• [Compito da svolgere] Per favore, ricopia dal testo sulle tariffe degli impianti sportivi il tratto da "Per l’intero mandato, quindi, questa" a "vengono completamente smentite.", senza cambiare nulla.

• [Testo da leggere]

“Tariffe sportive: Olivetti messo con spalle al muro da FI, Pizzi completamente sfiduciato”
Beccaceci e Romano attaccano: "Ora restano solo le dimissioni"

Dopo cinque anni di battaglie, interrogazioni, mozioni e prese di posizione pubbliche dell’opposizione, oggi si annuncia il taglio del 70% delle tariffe degli impianti sportivi comunali. A partire dall’anno prossimo, però. Dopo le elezioni.
In questi anni, però, le società sportive e, a cascata, le famiglie, hanno dovuto mettere in campo diversi sacrifici per andare avanti.
È una buona notizia? Sì, anche se poi dovremo verificare le coperture di bilancio dove si troveranno, al di là delle promesse che verranno fatte. È esattamente quello che chiediamo da anni, come denunciato politicamente a più riprese. Temi su cui sindaco e vicesindaco hanno sempre fatto orecchie da mercante, difendendo anzi le scelte prese. Poco più di 4 anni fa Pizzi difendeva l’aumento delle tariffe dichiarando: “La decisione ha riequilibrato la copertura minima del servizio, anche in relazione alle altre coperture degli altri servizi a rilevanza sociale offerti alla popolazione”.
Per l’intero mandato, quindi, questa maggioranza, Olivetti e Pizzi in testa, ha difeso con forza gli aumenti. Ha respinto le critiche delle società sportive. Ha bocciato le proposte dell’opposizione, anche le ultime arrivate non più di due mesi fa. Ha rivendicato come giuste e necessarie scelte che oggi vengono completamente smentite.
Oggi, improvvisamente, si cambia linea. Per motivi squisitamente elettorali, che per Olivetti evidentemente valgono più di qualsiasi altra cosa. E la cosa ancora più singolare è che il cambio di rotta non viene imposto dall’opposizione, che su questo tema ha combattuto con coerenza fin dall’inizio, ma da una forza della stessa coalizione di governo, Forza Italia, che parla apertamente di “vittoria” politica. Praticamente Olivetti, messo politicamente con le spalle al muro, ha sbugiardato il suo vicesindaco, abbandonandolo completamente e facendo una inversione politica a 360 gradi.
Quindi ricapitoliamo: per anni l’opposizione aveva torto; per anni gli aumenti erano giustificati; oggi la stessa maggioranza ammette che le tariffe erano insostenibili e vanno abbattute del 70%. Se abbassare le tariffe del 70% è la scelta giusta, significa che per cinque anni si è pesantemente sbagliato. E qualcuno dovrebbe avere l’onestà politica di dirlo ed essere conseguente nelle proprie azioni. Meglio tardi che mai, ma la coerenza non è un optional da riscoprire a 90 giorni dalle elezioni.

• [Dati di partenza]
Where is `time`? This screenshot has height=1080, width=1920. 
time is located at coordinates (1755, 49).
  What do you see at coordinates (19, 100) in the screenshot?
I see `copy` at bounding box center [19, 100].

• [Soluzione del compito]
Per l’intero mandato, quindi, questa maggioranza, Olivetti e Pizzi in testa, ha difeso con forza gli aumenti. Ha respinto le critiche delle società sportive. Ha bocciato le proposte dell’opposizione, anche le ultime arrivate non più di due mesi fa. Ha rivendicato come giuste e necessarie scelte che oggi vengono completamente smentite.